Parecía desde fuera un viajero miope. Uno más. Y es cierto que siempre llevaba sus gafas redondas y extremadamente chicas, y de equipaje, una libreta doblada en uno de los bolsillos de su trenca y un barullo de pañuelos y de despiste arrugado en el otro. Pero solo era una falsa impresión, o quizá sí que le pasaban desapercibidos lo que para la mayoría se presentaba como esencial. Pero no las pequeñas cosas que él engarzaba en forma de capítulos del diario de viaje.

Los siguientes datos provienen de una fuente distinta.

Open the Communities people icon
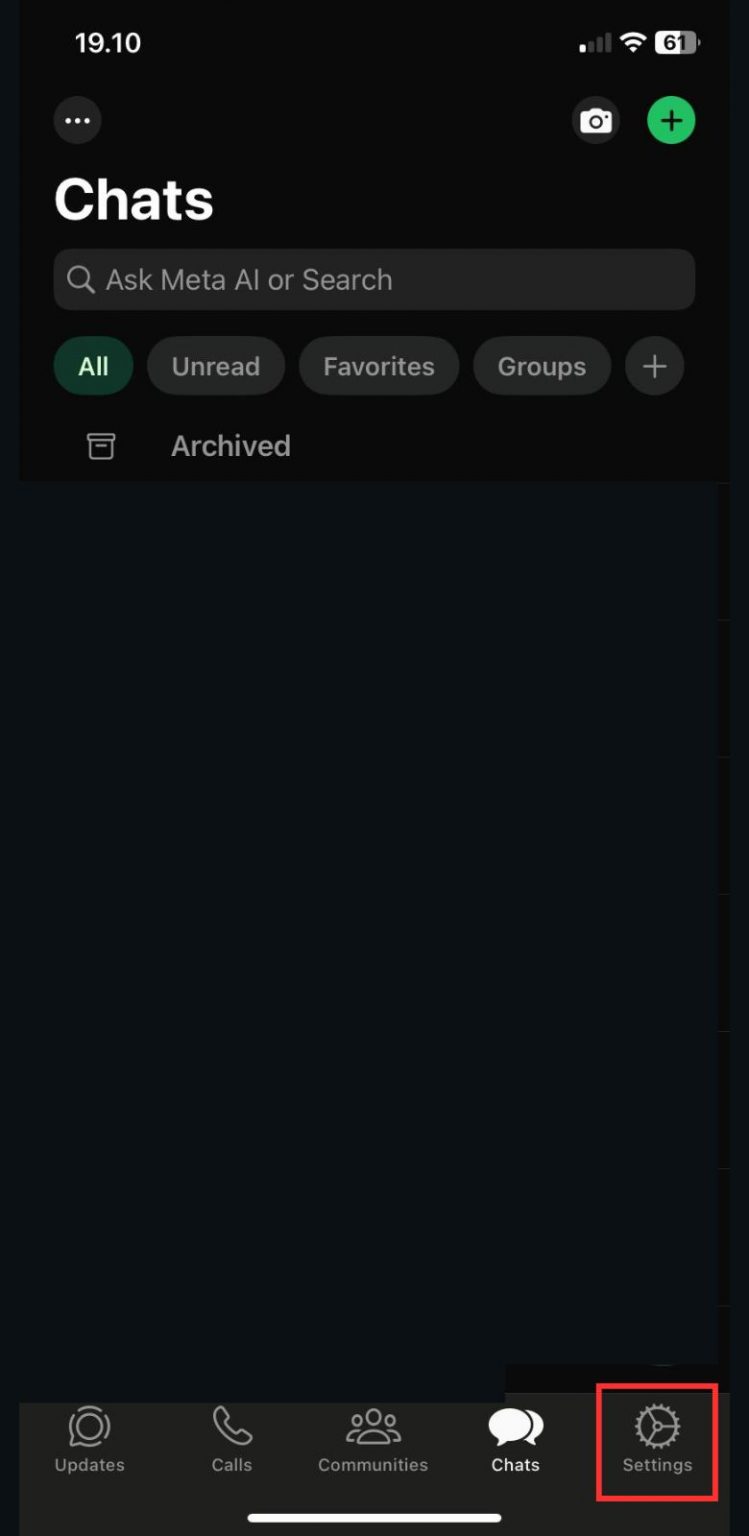The height and width of the screenshot is (1536, 749). 373,1427
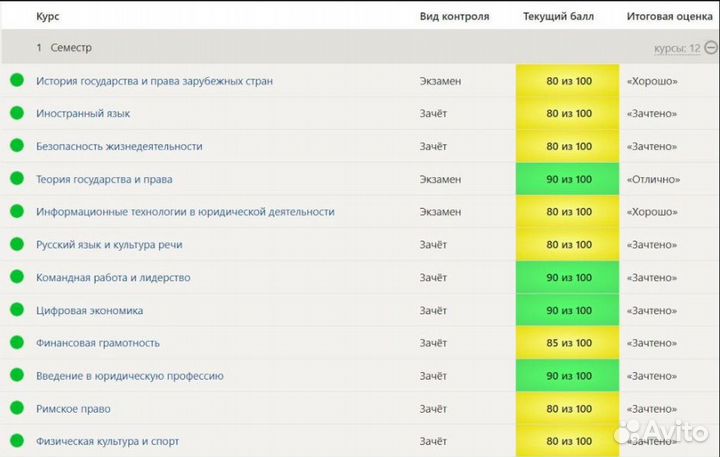Collapse semester 1 using the minus icon
720x457 pixels.
pos(710,48)
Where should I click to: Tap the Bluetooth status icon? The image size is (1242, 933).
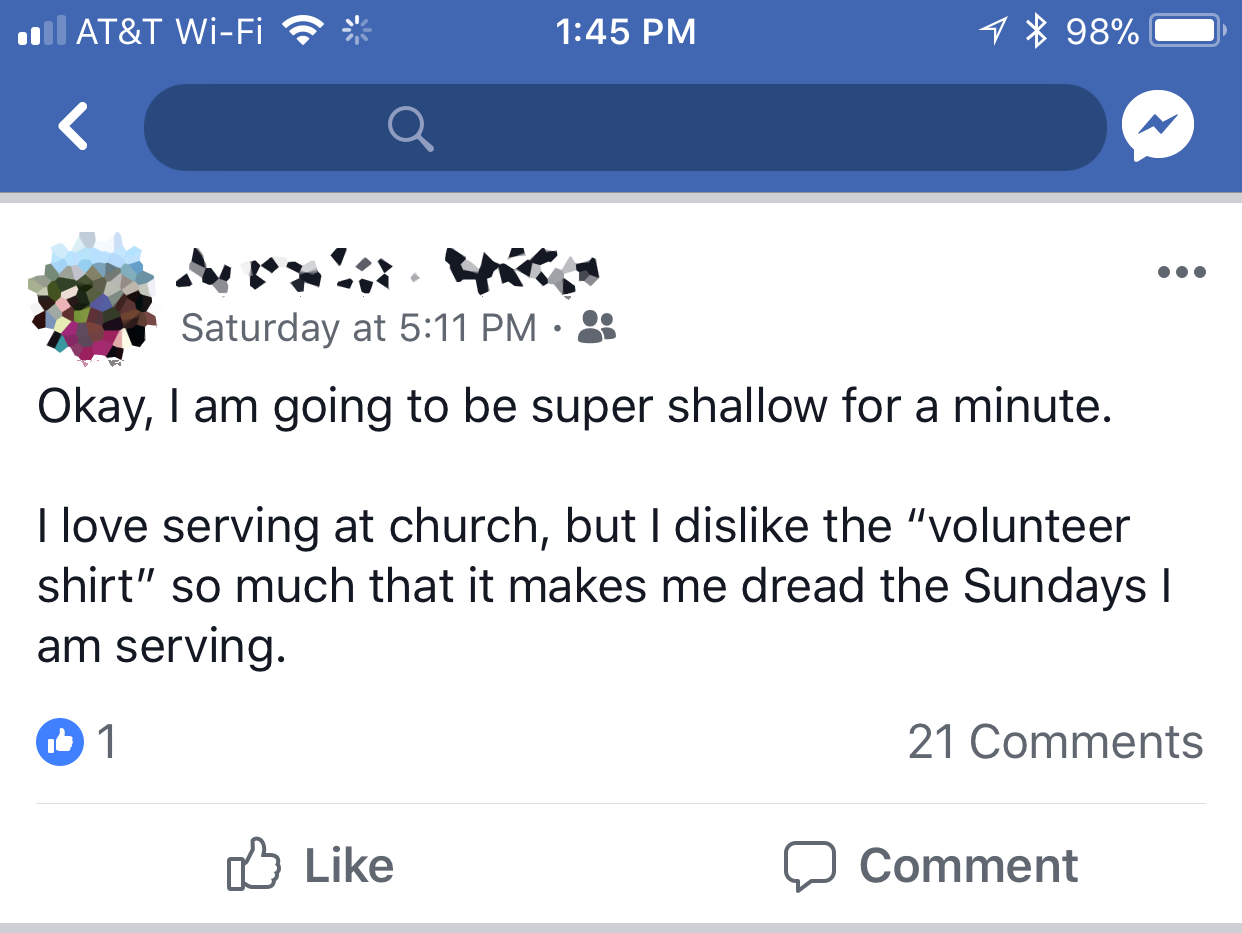point(1036,32)
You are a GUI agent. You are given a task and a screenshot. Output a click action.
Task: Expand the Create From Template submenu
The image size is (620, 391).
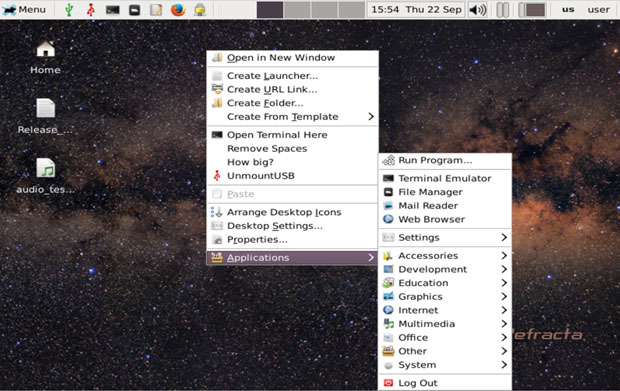[x=293, y=117]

Como los grabados en las fachadas, las que simplemente reflejan un nombre con dos fechas, apenas entrevistas bajo el musgo o la telarañas. Anotaba, fotografiaba, o a veces dibujaba en acuarela una rosa, un compás o una pluma desmayada que esculpieron para ensalzar su obra. Y después les seguía la pista, buscaba en los museos sus pinturas, escuchaba la música que compuso y buscaba en las librerías de viejo los libros que escribió y que a menudo nadie recordaba. Esta vez fue en Ragusa. La encontró en la piedra de un balcón, casi solo a la vista de los vencejos: «Qui visse Mariannina Coffa 1.860-1.876». Estudió en los archivos. Buscó sus huellas en los cafés, en las iglesias, en la biblioteca. Y poco a poco su voz se hizo física, recorrió los alrededores de su mano, sintiendo su tacto al pasar las páginas de lo poco que se conserva de los escritos y cartas. Y el resto de los días transcurrieron en su compañía. Le contó cómo desde niña amaba las palabras, enlazaba una idea en forma de verso y los rimaba ante las visitas, sin que nadie creyese que fuera más que una habilidad como quien deletrea al revés o calcula cifras imposibles.

Su tutor, un religioso que le instruyó en francés, dirigía sus lecturas y sobre qué escribir, no pudo impedir, sin embargo, un amor adolescente, absoluto hacia el profesor de piano. Y esa pasión dictó sus pulsos, sus poemas, hasta el último de sus días. Ni el matrimonio forzado, ni el encierro, ni el que le prohibieran la poesía, ni la acusación de mujer deshonesta porque no consiguieron amarrar su alma hicieron que olvidara. Escribió cada noche y cada renglón servía de rampa desde la que tomar carrerilla, impulsándola, lejos. Fortaleciéndola hasta que huyó. Dejó a sus hijos, a su familia, solo quedó junto a ella la pobreza y el escarnio y la soledad y sus libros, para sostenerle la mano y cerrar sus ojos. Libre por fin. Aunque hoy solo queda de ella aquella placa.